Kirche in Ober- Ramstadt

Das Kirchengebäude

Die Reformation in Hessen

Das evangelische Ober-Ramstadt

Die neue Kirche

Orgel

Prälat-Diehl-Haus

Behindertenwohnhaus

Paten- /Partnergemeinde Hohenweiden

Von der Kleinkinderschule zum Familienzentrum

Blatt oder Brief

Kirche in Ober- Ramstadt

Kirche ist Gebäude, Kirche ist Gemeinde – beides.

Die heutige Evangelische Kirche wurde vor dreihundert Jahren errichtet. Als die baufällige, mittelalterliche Kirche durch einen neuen Bau ersetzt werden musste, war in ihr seit zwei Jahrhunderten evangelisch gepredigt worden. Aufs Jahr genau fallen zwei Jubiläen zusammen: »500 Jahre 95 Thesen Luthers« und »300 Jahre Ober-Ramstädter Kirche«. Ob man den Thesenanschlag als das Reformationsjubiläum begehen soll, sei dahingestellt; auch in Hessen gibt es über Jahrzehnte hin Marksteine der Reformation.

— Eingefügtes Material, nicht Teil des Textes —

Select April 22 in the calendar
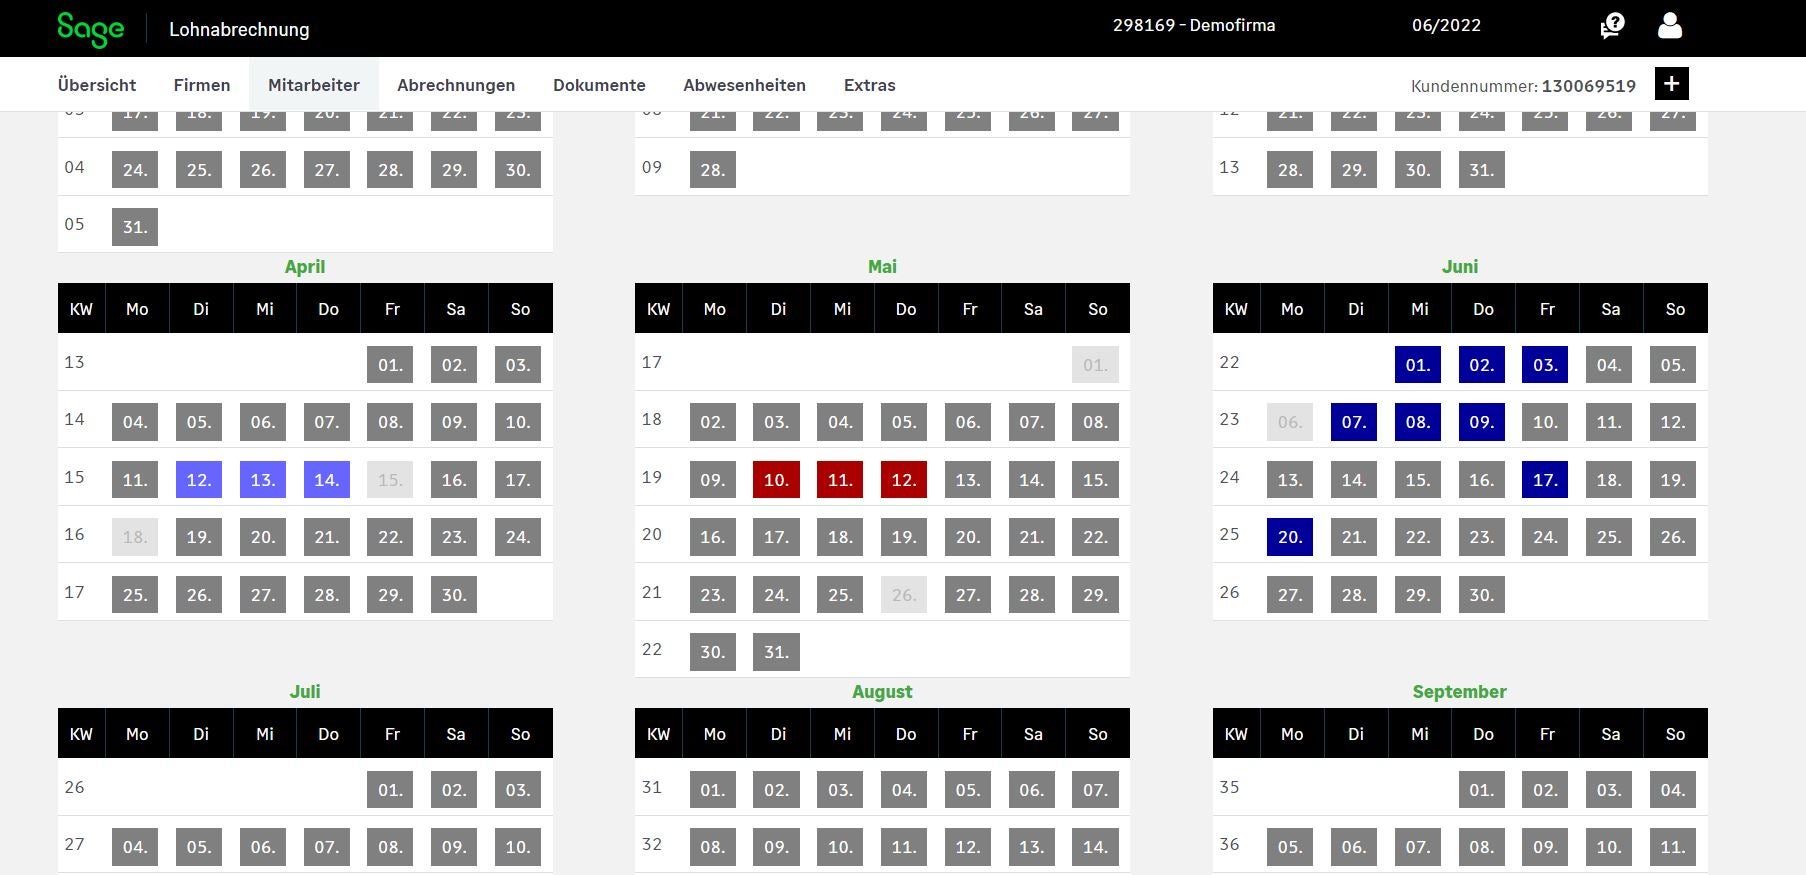The width and height of the screenshot is (1806, 875). pos(390,537)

Auch zum Kirchenjubiläum ist eine Bemerkung angebracht. Der erste Gottesdienst in der neuen Kirche konnte 1717 gefeiert werden, also genau 200 Jahre nach dem Thesenanschlag. Die Einweihung wurde erst ein Jahr später begangen, als endlich die Geländer an der Empore fertig waren.

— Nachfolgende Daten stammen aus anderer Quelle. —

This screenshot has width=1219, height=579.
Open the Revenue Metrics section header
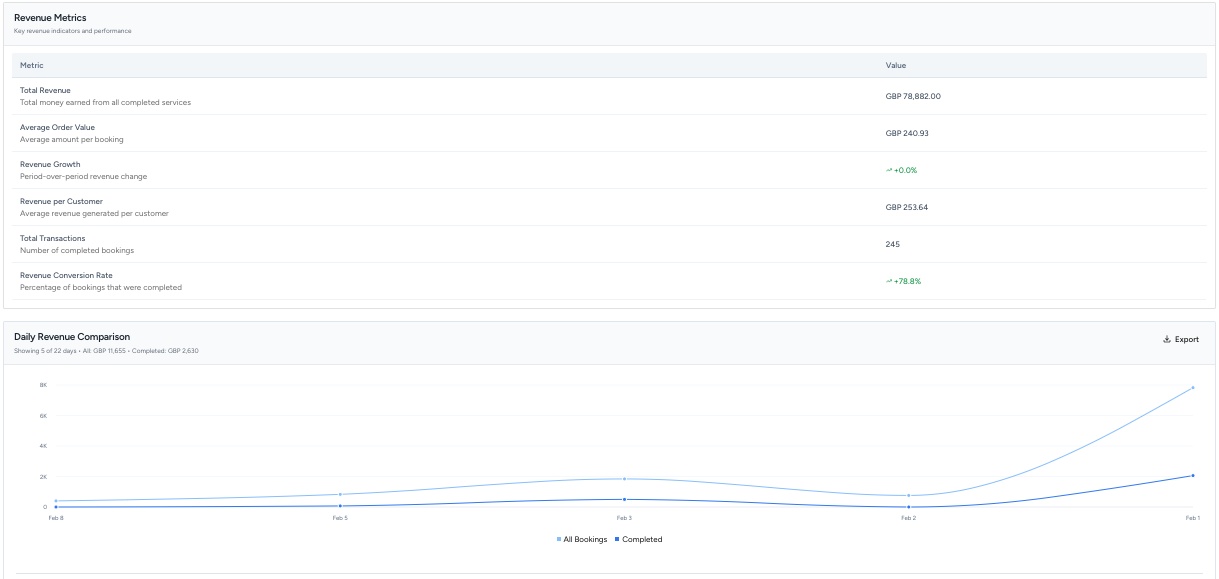coord(48,17)
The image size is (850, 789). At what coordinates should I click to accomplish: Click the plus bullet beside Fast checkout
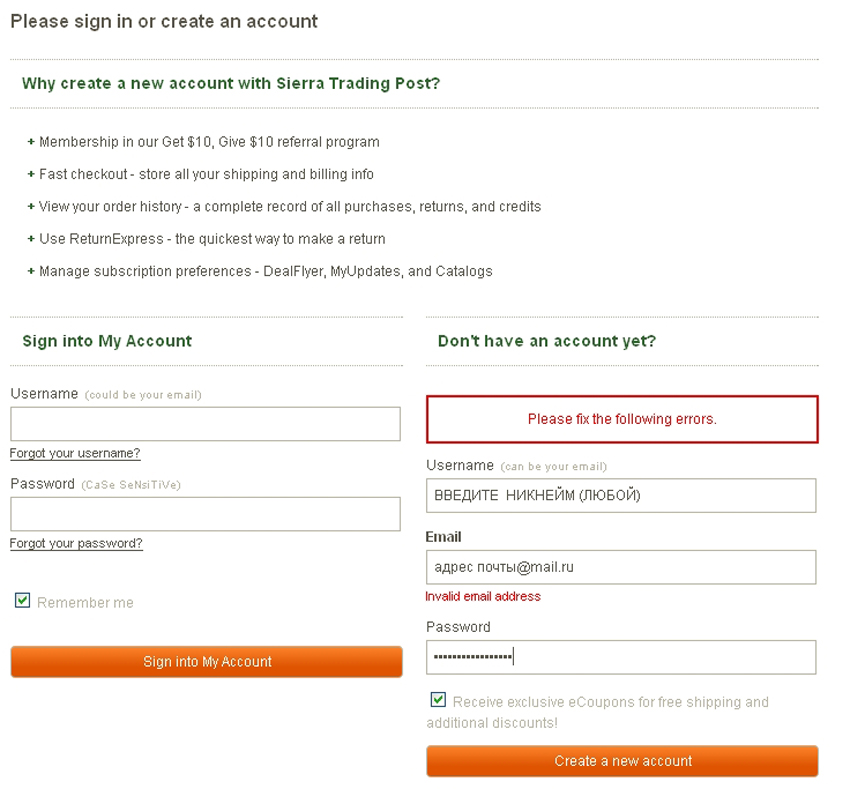click(31, 174)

Anlass für dieses Heft sind die 300 Jahre seit Bestand der heutigen Kirche, sein Inhalt umspannt die gesamte Geschichte der Gemeinde. Die chronologische Gliederung hält sich weitgehend an die Abfolge der Amtszeiten der Pfarrer, der »Series Pastorum«, und wird nur bei einigen Kapiteln rückblickend unterbrochen.

Das Kirchengebäude

Die älteste (Ur)Kunde von einer Kirche in „Ramstadt“ stammt aus dem Jahr 1318, wonach der dortige Kirchsatz dem Grafen Berthold von Katzenelnbogen zusteht.

»Ramstadt« könnte auch Nieder-Ramstadt sein, aber die Patrozinien sprechen eindeutig: »Zu unserer Lieben Frau« ist die Kirche des Volkes im Modautal, »Sankt Katharinen« (Nieder-Ramstadt) ist eine Kirche des Adels (auf dem Frankenstein).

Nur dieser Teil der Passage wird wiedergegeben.